Hasta la fecha, la Sra. Nguyen Thi Phuong (residente del barrio de Long An, provincia de Tay Ninh ) se ha dedicado a la venta de tofu y sopa dulce de frijoles negros durante más de 20 años; antes, se ganaba la vida recolectando chatarra. Su jornada laboral comienza poco después de las 3 de la madrugada. En su pequeña cocina, prepara meticulosamente los ingredientes y cocina cada olla de leche de soja para tenerla lista para la venta por la mañana. Alrededor de las 8:30, comienza a empujar su carrito hacia el mercado en el barrio 2. Después de vender durante un rato, continúa su recorrido por callejones y calles, a veces pasando más de diez horas al día en la calle.

Durante la temporada de calor, cada viaje de la señora Phuong para ganarse la vida se vuelve aún más arduo. Empujando su carreta cargada bajo el sol abrasador, siempre lleva una botella de agua y una silla pequeña para descansar. Cuenta que a veces, cuando está demasiado cansada, se detiene rápidamente a la sombra de cualquier lugar al borde del camino, se sienta unos minutos para recuperar fuerzas y luego continúa su viaje.
«Me traje mi propia comida, pero hacía demasiado calor para comer», dijo la señora Phuong. Sin embargo, los días más calurosos son cuando las ventas son más bajas, ya que el tofu caliente se disfruta mejor en días frescos o durante la temporada de lluvias. Por lo tanto, en los días calurosos, tiene que caminar mucho y pregonar sus productos durante un buen rato.
A pesar del arduo trabajo, ella persevera. Con más de 100 porciones de tofu y sopa dulce vendidas cada día, gana alrededor de 1 millón de dongs, pero después de deducir los gastos, la ganancia es de solo unos cientos de miles de dongs.
Al igual que la señora Phuong, la señora Ho Thi Huong (residente del barrio de Long An) recorre incansablemente las calles, invitando a los clientes a comprar billetes de lotería. Desde la mañana hasta la noche, la señora Huong apenas descansa un instante. A veces, agotada, se queda dormida en su motocicleta en medio de la multitud.

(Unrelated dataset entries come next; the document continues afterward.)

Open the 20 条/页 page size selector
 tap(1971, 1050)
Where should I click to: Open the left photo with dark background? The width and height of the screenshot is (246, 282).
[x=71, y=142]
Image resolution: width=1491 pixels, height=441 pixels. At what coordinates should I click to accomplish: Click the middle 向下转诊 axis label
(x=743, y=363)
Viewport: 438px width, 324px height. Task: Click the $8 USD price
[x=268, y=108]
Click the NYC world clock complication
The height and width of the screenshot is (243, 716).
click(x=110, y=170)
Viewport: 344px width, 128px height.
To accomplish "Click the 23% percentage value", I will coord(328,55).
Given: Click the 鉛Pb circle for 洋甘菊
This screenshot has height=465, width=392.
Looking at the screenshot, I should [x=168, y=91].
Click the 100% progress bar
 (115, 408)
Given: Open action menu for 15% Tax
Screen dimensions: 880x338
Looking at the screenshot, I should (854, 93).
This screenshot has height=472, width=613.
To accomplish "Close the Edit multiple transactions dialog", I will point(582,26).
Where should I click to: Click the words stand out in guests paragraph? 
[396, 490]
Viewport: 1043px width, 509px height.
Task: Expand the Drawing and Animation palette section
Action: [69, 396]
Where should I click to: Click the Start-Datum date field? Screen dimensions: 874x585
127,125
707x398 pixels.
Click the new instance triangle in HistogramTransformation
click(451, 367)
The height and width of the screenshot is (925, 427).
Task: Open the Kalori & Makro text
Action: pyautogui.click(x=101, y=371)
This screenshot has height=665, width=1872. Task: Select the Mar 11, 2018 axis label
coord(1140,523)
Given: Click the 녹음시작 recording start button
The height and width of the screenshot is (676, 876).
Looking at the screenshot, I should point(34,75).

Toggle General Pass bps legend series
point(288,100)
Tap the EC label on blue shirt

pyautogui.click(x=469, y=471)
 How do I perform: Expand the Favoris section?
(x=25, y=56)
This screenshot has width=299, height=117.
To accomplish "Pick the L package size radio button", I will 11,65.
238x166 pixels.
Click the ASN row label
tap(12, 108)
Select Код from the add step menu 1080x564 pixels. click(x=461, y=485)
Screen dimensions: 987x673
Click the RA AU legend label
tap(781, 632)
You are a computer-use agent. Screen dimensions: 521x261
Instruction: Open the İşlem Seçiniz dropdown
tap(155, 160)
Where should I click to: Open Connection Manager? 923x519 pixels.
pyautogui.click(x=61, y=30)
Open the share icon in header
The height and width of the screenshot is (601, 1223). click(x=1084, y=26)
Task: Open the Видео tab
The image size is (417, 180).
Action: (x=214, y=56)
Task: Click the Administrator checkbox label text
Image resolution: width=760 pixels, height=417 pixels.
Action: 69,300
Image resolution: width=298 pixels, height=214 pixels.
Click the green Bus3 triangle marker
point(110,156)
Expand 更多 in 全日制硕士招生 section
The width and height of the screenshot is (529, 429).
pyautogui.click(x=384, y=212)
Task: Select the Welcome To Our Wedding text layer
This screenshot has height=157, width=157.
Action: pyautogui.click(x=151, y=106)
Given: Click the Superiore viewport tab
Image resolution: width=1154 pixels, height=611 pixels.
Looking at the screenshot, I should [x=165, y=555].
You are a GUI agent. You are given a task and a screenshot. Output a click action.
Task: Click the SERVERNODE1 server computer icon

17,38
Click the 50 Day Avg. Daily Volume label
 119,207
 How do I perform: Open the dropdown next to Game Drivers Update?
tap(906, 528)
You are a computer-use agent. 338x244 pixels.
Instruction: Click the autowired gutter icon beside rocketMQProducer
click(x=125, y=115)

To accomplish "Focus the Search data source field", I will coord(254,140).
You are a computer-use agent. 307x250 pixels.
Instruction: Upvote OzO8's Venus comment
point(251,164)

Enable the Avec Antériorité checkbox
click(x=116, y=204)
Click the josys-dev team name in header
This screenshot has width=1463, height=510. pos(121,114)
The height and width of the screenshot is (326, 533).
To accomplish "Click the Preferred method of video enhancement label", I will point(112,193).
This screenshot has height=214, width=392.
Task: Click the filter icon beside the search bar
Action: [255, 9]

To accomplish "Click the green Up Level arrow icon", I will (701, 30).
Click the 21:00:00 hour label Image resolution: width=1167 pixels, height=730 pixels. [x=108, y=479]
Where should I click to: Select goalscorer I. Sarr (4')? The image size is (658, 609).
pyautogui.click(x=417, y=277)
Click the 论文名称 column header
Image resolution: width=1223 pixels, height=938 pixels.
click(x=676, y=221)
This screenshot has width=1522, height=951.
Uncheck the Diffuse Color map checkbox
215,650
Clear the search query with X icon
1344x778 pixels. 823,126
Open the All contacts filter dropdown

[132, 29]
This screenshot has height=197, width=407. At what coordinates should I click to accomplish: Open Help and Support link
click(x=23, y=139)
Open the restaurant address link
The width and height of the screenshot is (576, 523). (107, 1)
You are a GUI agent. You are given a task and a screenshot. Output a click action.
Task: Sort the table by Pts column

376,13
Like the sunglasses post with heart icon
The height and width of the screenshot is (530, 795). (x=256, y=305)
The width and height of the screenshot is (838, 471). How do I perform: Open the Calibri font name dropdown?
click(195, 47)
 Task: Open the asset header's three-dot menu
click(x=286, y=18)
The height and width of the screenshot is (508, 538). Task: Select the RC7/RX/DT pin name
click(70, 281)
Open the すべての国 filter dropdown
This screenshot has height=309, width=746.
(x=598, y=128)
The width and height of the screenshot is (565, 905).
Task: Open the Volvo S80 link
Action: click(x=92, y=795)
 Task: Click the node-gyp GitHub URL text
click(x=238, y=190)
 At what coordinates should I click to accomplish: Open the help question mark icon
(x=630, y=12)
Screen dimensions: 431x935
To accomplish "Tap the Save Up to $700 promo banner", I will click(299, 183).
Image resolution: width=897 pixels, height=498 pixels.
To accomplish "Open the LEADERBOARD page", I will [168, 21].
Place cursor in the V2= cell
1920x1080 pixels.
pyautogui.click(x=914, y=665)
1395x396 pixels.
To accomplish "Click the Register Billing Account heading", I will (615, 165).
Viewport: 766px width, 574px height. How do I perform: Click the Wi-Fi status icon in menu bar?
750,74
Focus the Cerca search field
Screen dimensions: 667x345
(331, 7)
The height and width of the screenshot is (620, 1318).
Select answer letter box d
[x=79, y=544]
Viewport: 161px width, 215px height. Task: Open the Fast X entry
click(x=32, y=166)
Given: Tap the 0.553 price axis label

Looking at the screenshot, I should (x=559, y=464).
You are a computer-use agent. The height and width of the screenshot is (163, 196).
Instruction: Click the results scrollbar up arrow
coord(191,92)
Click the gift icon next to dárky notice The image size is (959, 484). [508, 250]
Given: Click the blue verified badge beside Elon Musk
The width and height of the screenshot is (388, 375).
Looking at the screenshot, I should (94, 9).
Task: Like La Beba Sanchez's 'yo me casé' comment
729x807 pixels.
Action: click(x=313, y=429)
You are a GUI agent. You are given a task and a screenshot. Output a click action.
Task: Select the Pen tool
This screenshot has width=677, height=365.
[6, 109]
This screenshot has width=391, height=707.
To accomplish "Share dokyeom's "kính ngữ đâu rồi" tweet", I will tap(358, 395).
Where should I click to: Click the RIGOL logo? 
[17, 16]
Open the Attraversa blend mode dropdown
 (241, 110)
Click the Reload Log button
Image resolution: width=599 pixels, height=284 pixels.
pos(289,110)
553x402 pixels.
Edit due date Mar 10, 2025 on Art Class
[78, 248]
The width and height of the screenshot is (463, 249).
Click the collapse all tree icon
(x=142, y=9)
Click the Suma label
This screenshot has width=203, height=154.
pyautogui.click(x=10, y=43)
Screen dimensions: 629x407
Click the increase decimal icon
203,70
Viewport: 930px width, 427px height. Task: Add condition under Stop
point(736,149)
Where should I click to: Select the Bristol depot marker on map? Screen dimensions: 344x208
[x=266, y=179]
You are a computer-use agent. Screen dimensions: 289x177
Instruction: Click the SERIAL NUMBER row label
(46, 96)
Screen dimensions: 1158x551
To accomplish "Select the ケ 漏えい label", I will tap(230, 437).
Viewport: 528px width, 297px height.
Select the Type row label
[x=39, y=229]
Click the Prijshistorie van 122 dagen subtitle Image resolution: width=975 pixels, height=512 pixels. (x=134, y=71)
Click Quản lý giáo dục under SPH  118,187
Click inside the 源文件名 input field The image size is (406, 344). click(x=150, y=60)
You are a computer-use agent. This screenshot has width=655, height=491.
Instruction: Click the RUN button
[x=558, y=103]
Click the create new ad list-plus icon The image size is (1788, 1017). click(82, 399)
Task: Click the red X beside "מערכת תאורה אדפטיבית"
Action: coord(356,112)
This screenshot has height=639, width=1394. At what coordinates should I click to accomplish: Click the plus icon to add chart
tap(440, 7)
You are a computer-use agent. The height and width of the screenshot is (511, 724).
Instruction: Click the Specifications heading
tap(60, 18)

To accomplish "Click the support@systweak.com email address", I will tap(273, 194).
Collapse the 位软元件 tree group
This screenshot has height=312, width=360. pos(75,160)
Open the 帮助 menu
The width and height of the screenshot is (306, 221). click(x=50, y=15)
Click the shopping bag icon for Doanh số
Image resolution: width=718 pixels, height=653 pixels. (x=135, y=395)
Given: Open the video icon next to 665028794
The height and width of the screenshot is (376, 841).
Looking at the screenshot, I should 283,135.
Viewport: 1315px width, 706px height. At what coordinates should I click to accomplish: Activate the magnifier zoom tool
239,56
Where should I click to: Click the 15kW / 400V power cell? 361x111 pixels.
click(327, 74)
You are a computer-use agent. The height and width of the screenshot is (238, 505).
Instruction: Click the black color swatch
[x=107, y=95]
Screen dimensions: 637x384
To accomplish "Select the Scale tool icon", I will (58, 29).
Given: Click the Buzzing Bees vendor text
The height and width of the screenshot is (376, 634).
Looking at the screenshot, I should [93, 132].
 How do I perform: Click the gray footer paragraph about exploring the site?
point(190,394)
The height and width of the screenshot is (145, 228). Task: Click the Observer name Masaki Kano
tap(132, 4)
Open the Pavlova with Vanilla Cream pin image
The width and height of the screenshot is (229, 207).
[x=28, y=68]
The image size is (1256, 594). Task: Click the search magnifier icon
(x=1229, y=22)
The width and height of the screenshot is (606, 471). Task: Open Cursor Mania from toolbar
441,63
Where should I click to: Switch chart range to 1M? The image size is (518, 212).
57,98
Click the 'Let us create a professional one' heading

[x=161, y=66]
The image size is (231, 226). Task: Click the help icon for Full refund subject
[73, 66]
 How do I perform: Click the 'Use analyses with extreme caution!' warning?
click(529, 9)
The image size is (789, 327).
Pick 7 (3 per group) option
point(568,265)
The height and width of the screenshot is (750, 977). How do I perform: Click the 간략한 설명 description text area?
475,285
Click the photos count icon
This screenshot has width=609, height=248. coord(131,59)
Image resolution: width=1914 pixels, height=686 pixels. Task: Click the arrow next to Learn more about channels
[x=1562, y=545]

Según la Sra. Huong, los vendedores ambulantes solo obtienen una ganancia de 1000 dong por boleto de lotería vendido, a veces incluso menos. En los días de suerte, vende unos cientos de boletos. La ganancia por vender 10 boletos es de solo 10 000 dong, pero si quedan 10 boletos sin vender, pierde 100 000 dong. Todos los riesgos recaen sobre los hombros del vendedor ambulante. Muchas veces, tiene que "guardar" cientos de boletos de lotería sin vender y luego pedir dinero prestado en secreto para pagar deudas y cuotas diarias.

Además de enfrentarse a las inclemencias del tiempo y a las dificultades económicas, las personas mayores y discapacitadas como la Sra. Huong también son vulnerables a las estafas. Todavía recuerda la vez que perdió dos millones de dongs en una estafa que consistía en intercambiar billetes de lotería falsos.
Según su relato, los estafadores usaban fotocopias de boletos de lotería premiados, aprovechándose de las aglomeraciones o fingiendo comprar boletos desde dentro de las casas para distraer a la gente antes de intercambiarlos rápidamente. Cuando se daban cuenta, ya era demasiado tarde. "Perder 2 millones de dongs significa que tendría que vender casi 2.000 boletos de lotería para recuperarlo", dijo la Sra. Huong.
En medio del calor sofocante, en algún lugar de las calles, aún hay personas que soportan en silencio las inclemencias del tiempo para continuar su lucha por la supervivencia. Sin embargo, a pesar de todo, estas vidas perduran. Detrás de estas historias marcadas por la adversidad, reside un espíritu de resiliencia y perseverancia digno de admiración.